SHORT TASK
Copy the items word for word, from the line containing "Image resolution: width=940" up to and including the line containing "(x=1295, y=29)".

————————

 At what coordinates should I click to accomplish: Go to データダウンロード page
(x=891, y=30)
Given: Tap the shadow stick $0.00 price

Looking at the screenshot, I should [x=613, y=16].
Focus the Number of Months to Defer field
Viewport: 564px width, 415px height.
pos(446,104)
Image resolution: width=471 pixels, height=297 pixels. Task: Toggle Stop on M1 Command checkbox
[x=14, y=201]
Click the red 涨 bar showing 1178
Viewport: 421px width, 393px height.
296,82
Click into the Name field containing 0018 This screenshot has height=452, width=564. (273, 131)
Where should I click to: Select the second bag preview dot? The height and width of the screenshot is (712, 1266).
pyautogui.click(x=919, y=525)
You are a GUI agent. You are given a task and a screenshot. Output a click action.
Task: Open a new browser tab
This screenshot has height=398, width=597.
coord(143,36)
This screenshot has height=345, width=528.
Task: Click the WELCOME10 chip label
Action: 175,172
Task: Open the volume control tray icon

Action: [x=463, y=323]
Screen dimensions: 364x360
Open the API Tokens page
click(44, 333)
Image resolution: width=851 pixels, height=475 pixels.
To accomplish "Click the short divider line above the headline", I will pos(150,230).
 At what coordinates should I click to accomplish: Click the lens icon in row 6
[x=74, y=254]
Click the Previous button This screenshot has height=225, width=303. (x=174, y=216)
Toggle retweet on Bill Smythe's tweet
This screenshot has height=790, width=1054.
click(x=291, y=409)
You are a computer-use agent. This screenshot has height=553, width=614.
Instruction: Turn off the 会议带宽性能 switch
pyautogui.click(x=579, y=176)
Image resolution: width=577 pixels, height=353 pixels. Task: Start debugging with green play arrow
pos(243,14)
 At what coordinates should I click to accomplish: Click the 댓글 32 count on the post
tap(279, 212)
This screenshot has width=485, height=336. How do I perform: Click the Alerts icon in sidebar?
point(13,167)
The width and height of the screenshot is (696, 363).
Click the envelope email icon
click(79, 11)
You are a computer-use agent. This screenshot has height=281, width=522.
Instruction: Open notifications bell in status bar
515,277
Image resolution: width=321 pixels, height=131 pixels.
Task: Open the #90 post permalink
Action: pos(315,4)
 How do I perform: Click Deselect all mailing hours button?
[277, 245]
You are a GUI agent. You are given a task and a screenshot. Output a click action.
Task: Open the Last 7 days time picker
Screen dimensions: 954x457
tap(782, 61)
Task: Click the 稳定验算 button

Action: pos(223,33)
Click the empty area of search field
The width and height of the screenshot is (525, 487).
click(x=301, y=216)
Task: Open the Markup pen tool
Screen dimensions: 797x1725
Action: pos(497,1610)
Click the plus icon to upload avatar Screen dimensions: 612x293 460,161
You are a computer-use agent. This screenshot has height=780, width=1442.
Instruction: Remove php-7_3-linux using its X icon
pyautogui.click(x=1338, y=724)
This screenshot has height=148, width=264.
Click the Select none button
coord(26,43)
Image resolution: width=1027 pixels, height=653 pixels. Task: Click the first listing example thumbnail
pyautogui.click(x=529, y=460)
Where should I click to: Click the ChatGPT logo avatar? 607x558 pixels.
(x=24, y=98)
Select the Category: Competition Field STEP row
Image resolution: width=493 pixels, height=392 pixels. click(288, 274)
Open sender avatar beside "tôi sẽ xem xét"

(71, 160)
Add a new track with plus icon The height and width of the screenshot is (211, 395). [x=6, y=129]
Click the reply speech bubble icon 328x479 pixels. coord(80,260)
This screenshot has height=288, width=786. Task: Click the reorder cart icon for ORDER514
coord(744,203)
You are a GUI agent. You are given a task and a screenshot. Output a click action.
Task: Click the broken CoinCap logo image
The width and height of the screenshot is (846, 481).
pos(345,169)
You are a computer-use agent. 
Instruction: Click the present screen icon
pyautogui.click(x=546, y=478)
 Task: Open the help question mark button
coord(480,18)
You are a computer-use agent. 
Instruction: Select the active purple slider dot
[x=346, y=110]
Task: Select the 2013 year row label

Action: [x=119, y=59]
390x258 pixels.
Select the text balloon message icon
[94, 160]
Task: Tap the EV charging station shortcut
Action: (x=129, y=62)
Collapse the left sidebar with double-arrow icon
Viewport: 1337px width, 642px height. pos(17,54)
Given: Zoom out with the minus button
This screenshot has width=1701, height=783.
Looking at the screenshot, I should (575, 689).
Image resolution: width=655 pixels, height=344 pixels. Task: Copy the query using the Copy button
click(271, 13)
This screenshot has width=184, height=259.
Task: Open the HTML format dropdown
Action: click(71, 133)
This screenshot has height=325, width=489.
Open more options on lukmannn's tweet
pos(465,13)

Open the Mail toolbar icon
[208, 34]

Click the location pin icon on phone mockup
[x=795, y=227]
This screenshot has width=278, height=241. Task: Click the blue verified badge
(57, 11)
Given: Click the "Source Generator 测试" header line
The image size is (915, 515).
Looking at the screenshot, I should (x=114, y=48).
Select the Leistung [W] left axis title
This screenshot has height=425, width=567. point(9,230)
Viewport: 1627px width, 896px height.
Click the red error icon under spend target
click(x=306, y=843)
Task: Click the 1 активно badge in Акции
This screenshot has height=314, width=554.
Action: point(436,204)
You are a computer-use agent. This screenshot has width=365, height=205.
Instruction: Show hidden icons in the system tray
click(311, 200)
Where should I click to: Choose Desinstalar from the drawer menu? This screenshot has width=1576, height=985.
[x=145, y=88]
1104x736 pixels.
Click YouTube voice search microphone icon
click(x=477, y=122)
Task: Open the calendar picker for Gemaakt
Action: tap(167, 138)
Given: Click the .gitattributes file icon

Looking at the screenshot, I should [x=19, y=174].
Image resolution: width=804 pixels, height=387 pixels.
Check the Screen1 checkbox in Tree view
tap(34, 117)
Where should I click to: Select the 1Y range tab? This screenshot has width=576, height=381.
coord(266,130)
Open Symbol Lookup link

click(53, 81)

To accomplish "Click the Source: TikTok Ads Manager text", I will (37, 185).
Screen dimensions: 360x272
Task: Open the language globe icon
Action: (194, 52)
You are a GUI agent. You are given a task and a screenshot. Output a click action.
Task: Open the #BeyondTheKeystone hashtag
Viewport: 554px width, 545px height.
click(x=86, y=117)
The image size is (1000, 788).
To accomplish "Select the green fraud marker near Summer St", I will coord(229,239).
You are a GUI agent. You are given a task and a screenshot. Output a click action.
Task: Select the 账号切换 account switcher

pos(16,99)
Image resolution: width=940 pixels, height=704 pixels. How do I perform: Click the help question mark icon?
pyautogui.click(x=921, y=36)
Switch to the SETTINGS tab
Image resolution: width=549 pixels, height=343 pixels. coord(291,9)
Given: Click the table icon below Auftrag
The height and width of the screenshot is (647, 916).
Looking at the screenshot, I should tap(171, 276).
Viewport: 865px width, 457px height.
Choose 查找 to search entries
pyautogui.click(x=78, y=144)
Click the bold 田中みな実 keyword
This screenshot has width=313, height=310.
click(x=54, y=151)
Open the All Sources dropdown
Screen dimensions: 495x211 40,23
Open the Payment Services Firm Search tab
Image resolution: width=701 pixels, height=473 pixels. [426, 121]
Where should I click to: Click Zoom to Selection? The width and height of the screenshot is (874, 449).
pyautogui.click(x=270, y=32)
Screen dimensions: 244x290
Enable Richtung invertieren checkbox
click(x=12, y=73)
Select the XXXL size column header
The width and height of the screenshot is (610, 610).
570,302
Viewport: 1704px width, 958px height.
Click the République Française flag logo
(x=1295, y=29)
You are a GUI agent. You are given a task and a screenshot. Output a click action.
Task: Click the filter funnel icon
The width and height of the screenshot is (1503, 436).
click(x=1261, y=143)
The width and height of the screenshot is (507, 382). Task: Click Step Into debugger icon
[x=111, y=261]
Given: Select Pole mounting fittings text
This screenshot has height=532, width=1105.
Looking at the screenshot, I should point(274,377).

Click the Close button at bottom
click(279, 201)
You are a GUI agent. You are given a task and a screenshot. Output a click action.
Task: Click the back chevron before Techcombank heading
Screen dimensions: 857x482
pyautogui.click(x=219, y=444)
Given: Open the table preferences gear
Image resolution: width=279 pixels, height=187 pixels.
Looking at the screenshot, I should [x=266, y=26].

————————

EXERCISE RESPONSE
Image resolution: width=940 pixels, height=704 pixels. How do I perform: Click the help question mark icon?
pyautogui.click(x=921, y=36)
Switch to the SETTINGS tab
Image resolution: width=549 pixels, height=343 pixels. coord(291,9)
Given: Click the table icon below Auftrag
The height and width of the screenshot is (647, 916).
Looking at the screenshot, I should tap(171, 276).
Viewport: 865px width, 457px height.
Choose 查找 to search entries
pyautogui.click(x=78, y=144)
Click the bold 田中みな実 keyword
This screenshot has width=313, height=310.
click(x=54, y=151)
Open the All Sources dropdown
Screen dimensions: 495x211 40,23
Open the Payment Services Firm Search tab
Image resolution: width=701 pixels, height=473 pixels. [426, 121]
Where should I click to: Click Zoom to Selection? The width and height of the screenshot is (874, 449).
pyautogui.click(x=270, y=32)
Screen dimensions: 244x290
Enable Richtung invertieren checkbox
click(x=12, y=73)
Select the XXXL size column header
The width and height of the screenshot is (610, 610).
570,302
Viewport: 1704px width, 958px height.
Click the République Française flag logo
(x=1295, y=29)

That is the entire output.